At the event, I had the pleasure of hosting a panel discussion among three very interesting data science experts:
- David Edwards, VP and Engineering Fellow at Cerner, a healthcare IT and electronic medical records company, has overseen the development of a Cloudera-based Big Data analytics system for patient medical data that has enabled the creation of a number of highly effective predictive models that have already saved the lives of hundreds of patients.
- Don Fraynd, CEO of TeacherMatch, an analytics company that has developed models that correlate a broad variety of school teacher attributes with actual student performance measures to increase the effectiveness of the teacher hiring process. These models are used to identify the most promising candidates for each teaching position, given the individual circumstances of the teaching opportunity.
- Andreas Weigend, Director of the Social Data Lab, professor at Stanford and UC Berkeley, and past Chief Scientist at Amazon, has been a leader in data science since before data science was a “thing.” His insights into measuring customer behavior and predicting how they make decisions has changed the way we experience the Internet.
My guests have all distinguished themselves by creating analytics solutions that provide actionable insights into individual human behavior in the areas of education, healthcare and retail.
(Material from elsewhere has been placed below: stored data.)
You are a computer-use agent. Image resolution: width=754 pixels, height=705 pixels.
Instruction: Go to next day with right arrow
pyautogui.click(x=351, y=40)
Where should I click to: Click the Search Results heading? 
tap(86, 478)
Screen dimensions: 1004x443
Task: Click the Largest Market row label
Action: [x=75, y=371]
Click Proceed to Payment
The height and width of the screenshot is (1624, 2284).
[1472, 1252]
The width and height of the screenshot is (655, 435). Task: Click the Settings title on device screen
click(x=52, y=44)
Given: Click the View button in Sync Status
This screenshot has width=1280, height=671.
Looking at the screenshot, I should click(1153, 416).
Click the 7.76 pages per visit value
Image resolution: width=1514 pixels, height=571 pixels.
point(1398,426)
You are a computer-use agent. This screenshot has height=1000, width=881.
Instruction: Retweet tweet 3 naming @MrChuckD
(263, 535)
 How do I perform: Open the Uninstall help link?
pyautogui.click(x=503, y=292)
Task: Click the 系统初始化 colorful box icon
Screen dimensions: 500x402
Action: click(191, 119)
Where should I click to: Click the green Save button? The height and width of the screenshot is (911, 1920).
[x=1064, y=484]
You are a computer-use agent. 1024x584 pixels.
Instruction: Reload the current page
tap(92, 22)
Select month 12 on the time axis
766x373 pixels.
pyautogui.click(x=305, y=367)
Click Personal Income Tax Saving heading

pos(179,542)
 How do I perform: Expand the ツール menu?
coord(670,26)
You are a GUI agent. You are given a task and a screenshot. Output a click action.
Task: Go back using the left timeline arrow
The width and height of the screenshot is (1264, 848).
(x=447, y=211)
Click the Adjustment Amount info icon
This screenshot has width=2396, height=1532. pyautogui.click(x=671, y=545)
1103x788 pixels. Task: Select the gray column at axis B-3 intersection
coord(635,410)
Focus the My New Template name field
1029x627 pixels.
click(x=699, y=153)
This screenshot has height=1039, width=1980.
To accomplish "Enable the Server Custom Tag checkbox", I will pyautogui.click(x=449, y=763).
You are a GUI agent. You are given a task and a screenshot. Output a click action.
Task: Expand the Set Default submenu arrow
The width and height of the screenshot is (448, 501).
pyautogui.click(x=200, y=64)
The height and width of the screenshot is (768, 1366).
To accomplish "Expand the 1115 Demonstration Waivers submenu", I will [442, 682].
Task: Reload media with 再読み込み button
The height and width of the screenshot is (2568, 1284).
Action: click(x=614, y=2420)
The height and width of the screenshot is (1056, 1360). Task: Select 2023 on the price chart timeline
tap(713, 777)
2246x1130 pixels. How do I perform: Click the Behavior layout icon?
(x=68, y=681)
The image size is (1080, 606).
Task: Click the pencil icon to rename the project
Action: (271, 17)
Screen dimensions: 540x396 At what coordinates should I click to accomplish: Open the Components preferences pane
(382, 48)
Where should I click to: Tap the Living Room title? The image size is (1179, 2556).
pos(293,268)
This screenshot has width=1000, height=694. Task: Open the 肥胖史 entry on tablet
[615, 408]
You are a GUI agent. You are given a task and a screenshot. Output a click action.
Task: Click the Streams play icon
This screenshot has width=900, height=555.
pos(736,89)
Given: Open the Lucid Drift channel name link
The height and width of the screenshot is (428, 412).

Over the course of the discussion a major theme that emerged was that data analytics must empower individuals to take action in real time.
David described how Cerner’s algorithms are analyzing a variety of patient monitoring data in the hospital to identify patients who are going into septic shock, a life threatening toxic reaction to infection. “If you don’t close that loop and provide that immediate feedback in real time, it’s very difficult to change the outcome.”
Don explained how TeacherMatch is “using hot data, dashboards, and performance management practices in our schools to effect decisions in real time…What are the precursors to a student failing a course? What are the precursors to a student having a major trauma event?”
Andreas advanced the concept of a dashboard one step further and postulated that a solution analogous to a navigation system is what’s needed, because it can improve the quality of the data over time. “Instead of building complicated models, build incentives so that people share with you…I call this a data refinery…that takes data of the people, data by the people and makes it data to be useful for the people.”
Clearly, impactful analytics are as much about timeliness and responsivity as they are about data volume and variety, and they drive actions, not just insights.
In his final comments, David articulated one of my own goals for data science: “To make Big Data boring and uninteresting.” In other words, our goal is to make it commonplace for companies to utilize all of their data, both structured and unstructured, to provide better customer experiences, superior student performance or improved patient outcomes. As a data scientist, I can think of no better outcome for the work I do every day.
Thanks to our panelists and the audience for making this an engaging and informative event.